----- Trecho fornecido

Em tom moderado, ressalta a necessidade de se manter o diálogo em curso com “liberais e conservadores” para enfrentar a Covid-19, e afirma que a paternidade de projetos, nesta crise, é algo irrelevante, pois as construções precisam ser coletivas, algo que o governo federal parece não assimilar.

“Estamos abertos a dialogar com quem tiver interesse, na academia e fundações partidárias, para buscar respostas. No fundo, é o seguinte: precisamos de uma frente ampla para enfrentar essa crise e sustentar a democracia no Brasil. E precisamos de uma frente de esquerda para mobilizar e defender os setores populares, os direitos, e pensar eleitoralmente o futuro. São níveis de articulação que precisam se complementar”, afirma.

Muitas das propostas de políticas públicas para o enfrentamento da pandemia e suas consequências brotaram da FPA, criada pelo PT em 1996 para pesquisa e formação política, e que no momento se dedica integralmente à formulação de políticas públicas e saídas para a crise do coronavírus.

O foco da FPA, que Mercadante comandará por quatro anos, é discutir saídas emergenciais para a crise médica e, depois, propor alternativas de recuperação econômica. “Estamos estudando 24 horas por dia, fazendo videoconferências, e oferecendo alternativas ao país. Não é simplesmente ficar fazendo discurso e disputa política. A disputa política sempre vai existir, mas neste momento o que está em jogo é a vida e sobrevivência das pessoas, de empresas e de instituições”, avalia.

O PT oferece auxílio de seu corpo técnico inclusive para debater saídas com o atual governo, diz o economista, para quem os caminhos para mitigar os efeitos da catástrofe mundial provocada pelo coronavírus são claros e evocam os períodos após as duas grandes crises do Século 20: o “Crash” da Bolsa em 1929 e a Segunda Guerra Mundial. “É New Deal agora e, na saída [quando se iniciar o processo de recuperação econômica], Plano Marshall”, apregoa.

Após o golpe contra Dilma Rousseff, a Fundação Perseu Abramo criou Núcleos de Acompanhamento de Políticas Públicas (Napps) para cada área de governo. O mais recente é o Observatório da Coronacrise, destinado a elaborar propostas alternativas de políticas públicas a partir do estudo da experiência internacional e de boas práticas que estão sendo feitas por secretarias estaduais.

----------
----- Trechos de dados

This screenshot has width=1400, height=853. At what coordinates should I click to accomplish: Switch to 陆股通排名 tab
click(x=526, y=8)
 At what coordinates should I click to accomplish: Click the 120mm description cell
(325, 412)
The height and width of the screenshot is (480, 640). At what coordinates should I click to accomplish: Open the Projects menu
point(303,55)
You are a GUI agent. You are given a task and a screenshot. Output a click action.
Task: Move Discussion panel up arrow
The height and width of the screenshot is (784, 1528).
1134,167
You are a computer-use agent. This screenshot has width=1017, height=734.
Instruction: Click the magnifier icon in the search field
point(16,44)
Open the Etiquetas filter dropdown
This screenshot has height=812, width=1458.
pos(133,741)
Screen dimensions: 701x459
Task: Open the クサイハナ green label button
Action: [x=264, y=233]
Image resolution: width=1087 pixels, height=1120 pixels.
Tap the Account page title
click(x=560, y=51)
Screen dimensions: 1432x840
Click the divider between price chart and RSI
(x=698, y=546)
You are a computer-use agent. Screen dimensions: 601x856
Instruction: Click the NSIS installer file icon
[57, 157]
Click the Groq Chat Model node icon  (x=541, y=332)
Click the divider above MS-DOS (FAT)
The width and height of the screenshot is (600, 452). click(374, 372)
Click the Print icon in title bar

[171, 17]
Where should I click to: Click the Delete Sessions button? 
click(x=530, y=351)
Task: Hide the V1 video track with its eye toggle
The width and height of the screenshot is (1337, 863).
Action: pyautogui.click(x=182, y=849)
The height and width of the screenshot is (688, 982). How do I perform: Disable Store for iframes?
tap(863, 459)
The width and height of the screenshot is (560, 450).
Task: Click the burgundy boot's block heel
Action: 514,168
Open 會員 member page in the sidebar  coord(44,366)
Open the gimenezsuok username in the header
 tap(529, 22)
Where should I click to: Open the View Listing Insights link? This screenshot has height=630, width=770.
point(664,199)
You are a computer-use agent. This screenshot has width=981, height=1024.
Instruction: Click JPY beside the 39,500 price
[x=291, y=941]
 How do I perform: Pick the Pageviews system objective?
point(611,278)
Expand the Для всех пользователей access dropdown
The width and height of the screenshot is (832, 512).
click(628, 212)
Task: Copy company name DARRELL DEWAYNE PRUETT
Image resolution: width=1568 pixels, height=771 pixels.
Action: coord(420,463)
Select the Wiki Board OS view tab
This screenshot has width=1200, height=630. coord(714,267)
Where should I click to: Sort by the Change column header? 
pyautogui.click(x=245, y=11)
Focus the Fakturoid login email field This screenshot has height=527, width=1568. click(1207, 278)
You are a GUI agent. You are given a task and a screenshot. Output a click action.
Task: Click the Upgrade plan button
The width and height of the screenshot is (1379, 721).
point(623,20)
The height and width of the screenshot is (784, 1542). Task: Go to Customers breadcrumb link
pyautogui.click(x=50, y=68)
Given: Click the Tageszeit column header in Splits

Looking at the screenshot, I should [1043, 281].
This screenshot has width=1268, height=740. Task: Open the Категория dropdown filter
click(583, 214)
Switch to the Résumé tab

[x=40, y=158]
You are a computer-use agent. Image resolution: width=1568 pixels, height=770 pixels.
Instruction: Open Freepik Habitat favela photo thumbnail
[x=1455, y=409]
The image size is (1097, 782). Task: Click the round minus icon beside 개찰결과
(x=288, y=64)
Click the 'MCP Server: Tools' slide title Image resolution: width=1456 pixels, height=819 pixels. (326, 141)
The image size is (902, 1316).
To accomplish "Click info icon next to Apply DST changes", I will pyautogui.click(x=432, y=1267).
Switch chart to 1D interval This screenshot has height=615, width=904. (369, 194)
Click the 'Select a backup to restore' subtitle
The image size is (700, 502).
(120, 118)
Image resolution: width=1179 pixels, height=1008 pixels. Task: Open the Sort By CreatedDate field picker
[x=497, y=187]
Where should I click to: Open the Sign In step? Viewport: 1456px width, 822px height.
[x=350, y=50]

----------

Reproduza sem nenhuma alteração a parte do trecho fornecido que começa em "O PT oferece" e vai até "por secretarias estaduais.", incluindo essas palavras.

O PT oferece auxílio de seu corpo técnico inclusive para debater saídas com o atual governo, diz o economista, para quem os caminhos para mitigar os efeitos da catástrofe mundial provocada pelo coronavírus são claros e evocam os períodos após as duas grandes crises do Século 20: o “Crash” da Bolsa em 1929 e a Segunda Guerra Mundial. “É New Deal agora e, na saída [quando se iniciar o processo de recuperação econômica], Plano Marshall”, apregoa.

Após o golpe contra Dilma Rousseff, a Fundação Perseu Abramo criou Núcleos de Acompanhamento de Políticas Públicas (Napps) para cada área de governo. O mais recente é o Observatório da Coronacrise, destinado a elaborar propostas alternativas de políticas públicas a partir do estudo da experiência internacional e de boas práticas que estão sendo feitas por secretarias estaduais.